### Supplied entries

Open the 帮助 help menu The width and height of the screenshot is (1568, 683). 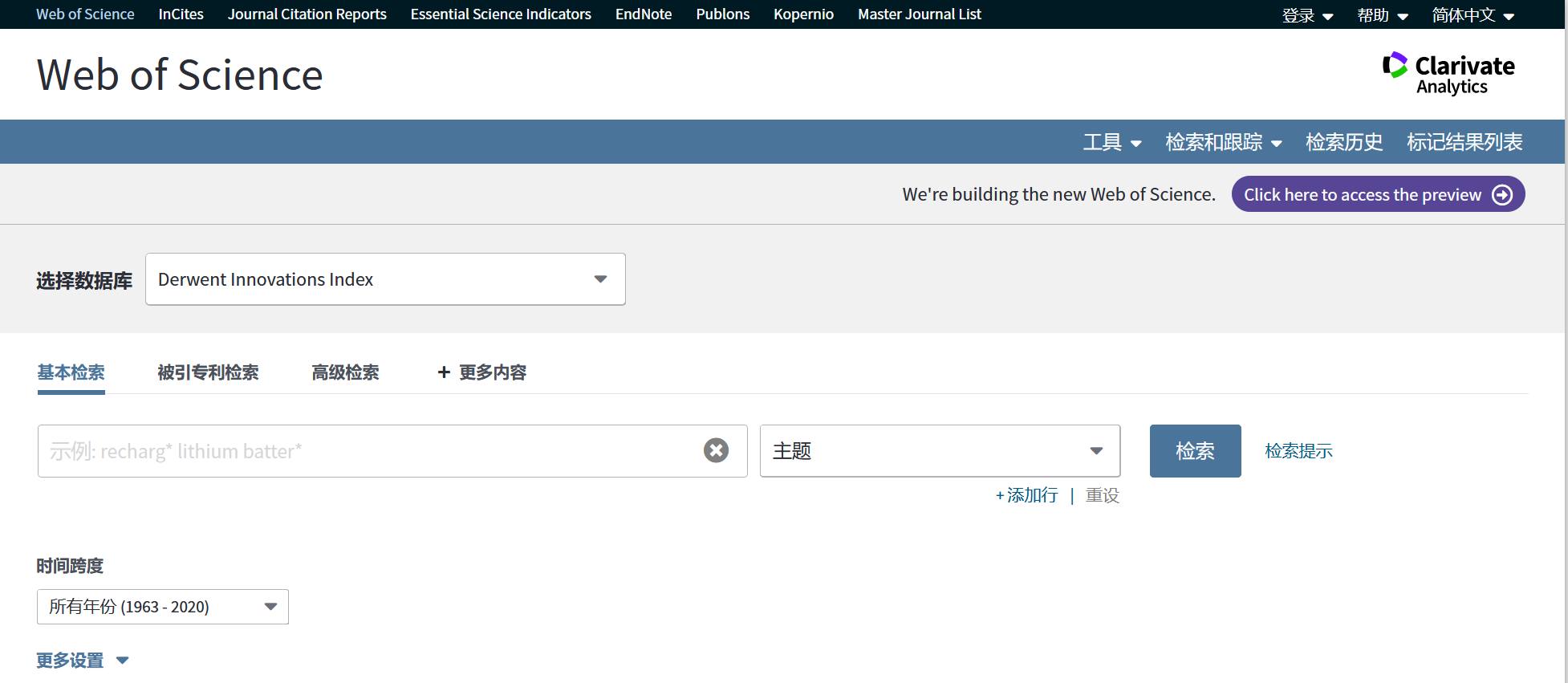click(1383, 15)
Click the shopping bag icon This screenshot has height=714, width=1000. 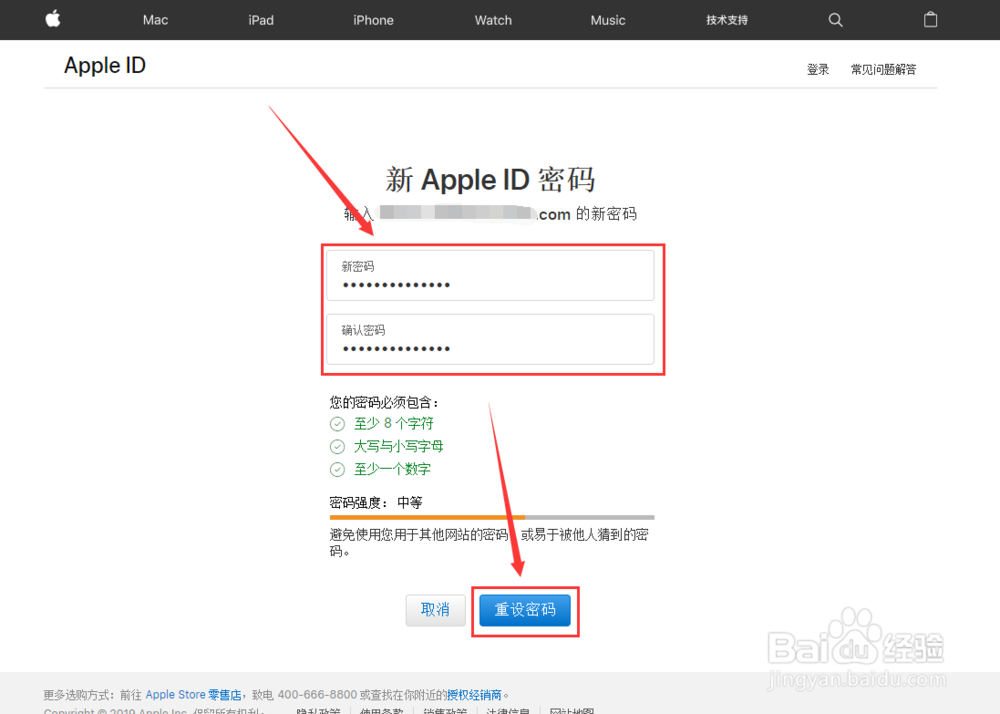(x=930, y=20)
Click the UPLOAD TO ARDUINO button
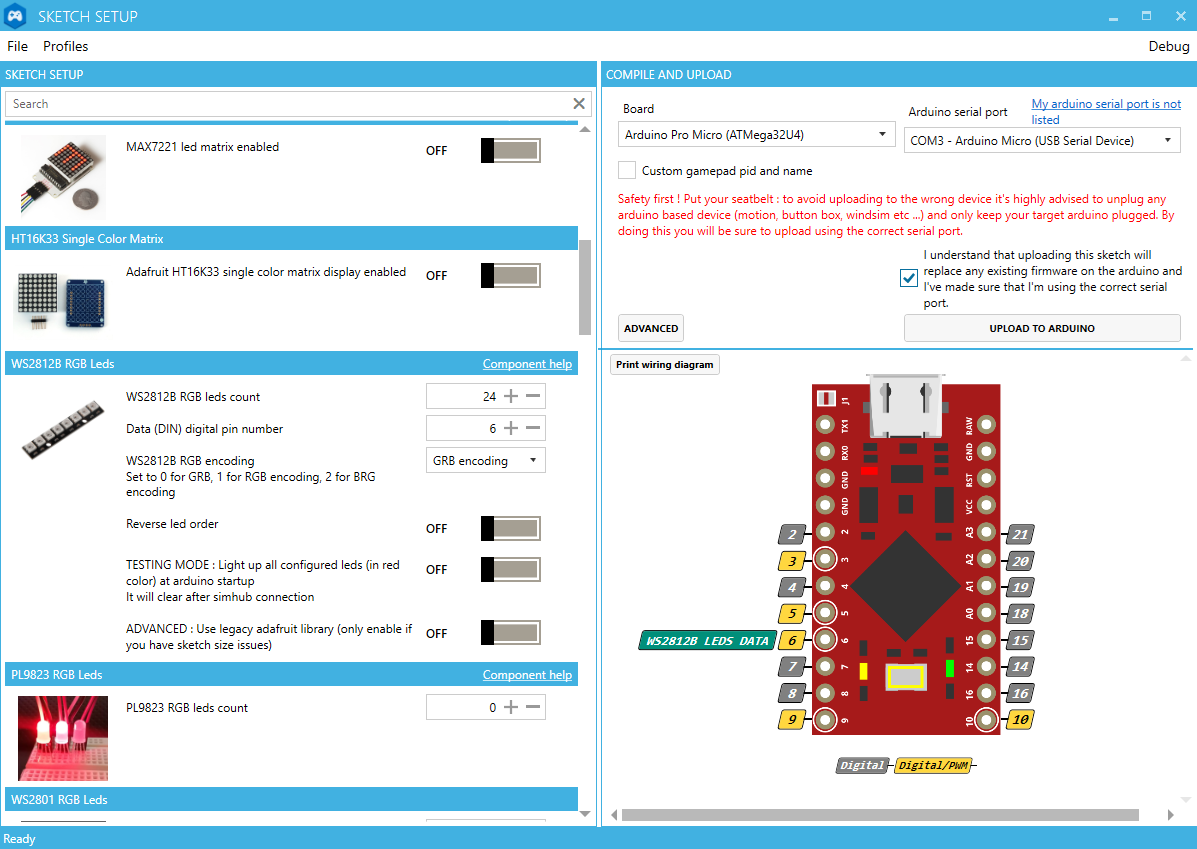The width and height of the screenshot is (1197, 849). [x=1042, y=328]
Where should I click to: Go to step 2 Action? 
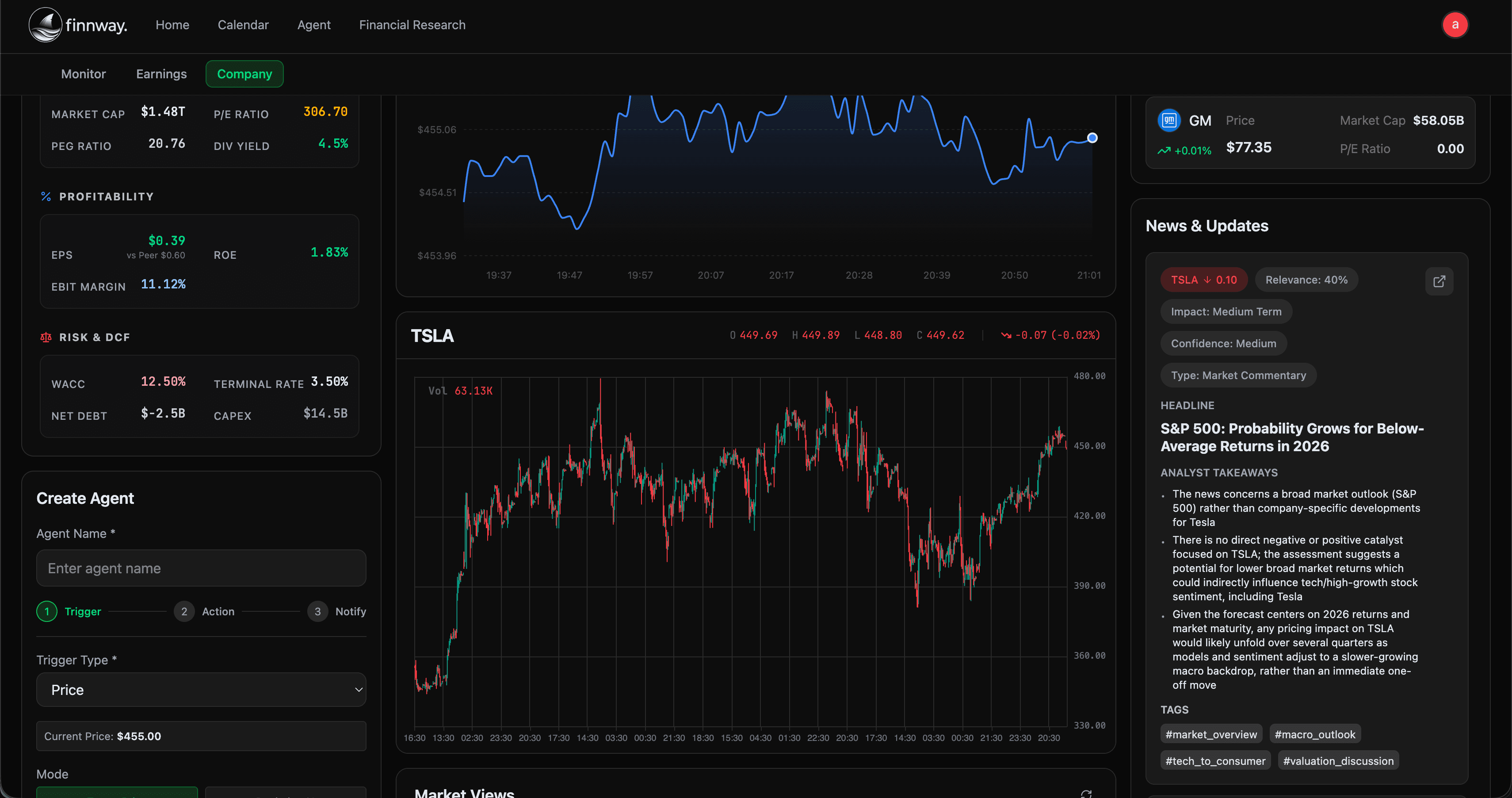pyautogui.click(x=184, y=611)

### Stated goal
Print the items above word for word, starting at the line that contains "Click the UPLOAD TO ARDUINO button" and ending at the last line of the items. Omit the pictures.

### Answer below
Click the UPLOAD TO ARDUINO button
The width and height of the screenshot is (1197, 849). [x=1042, y=328]
Where should I click to: Go to step 2 Action? 
pyautogui.click(x=184, y=611)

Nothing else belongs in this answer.